Problem => Lay out the items from the line containing "Given: Select Todas" through the line containing "Click the back", inclusive, as a two-column CSV with the headers instruction and response, one row per item holding its text and its answer. Put each value in a quoted field, replacing line breaks with spaces.

Material for this exercise =>
"""

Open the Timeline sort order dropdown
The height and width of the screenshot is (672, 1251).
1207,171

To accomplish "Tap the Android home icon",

"""
"""

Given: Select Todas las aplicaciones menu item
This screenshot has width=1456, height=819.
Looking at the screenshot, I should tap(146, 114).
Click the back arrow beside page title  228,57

"""

Expected answer =>
instruction,response
"Given: Select Todas las aplicaciones menu item This screenshot has width=1456, height=819.","Looking at the screenshot, I should tap(146, 114)."
"Click the back arrow beside page title","228,57"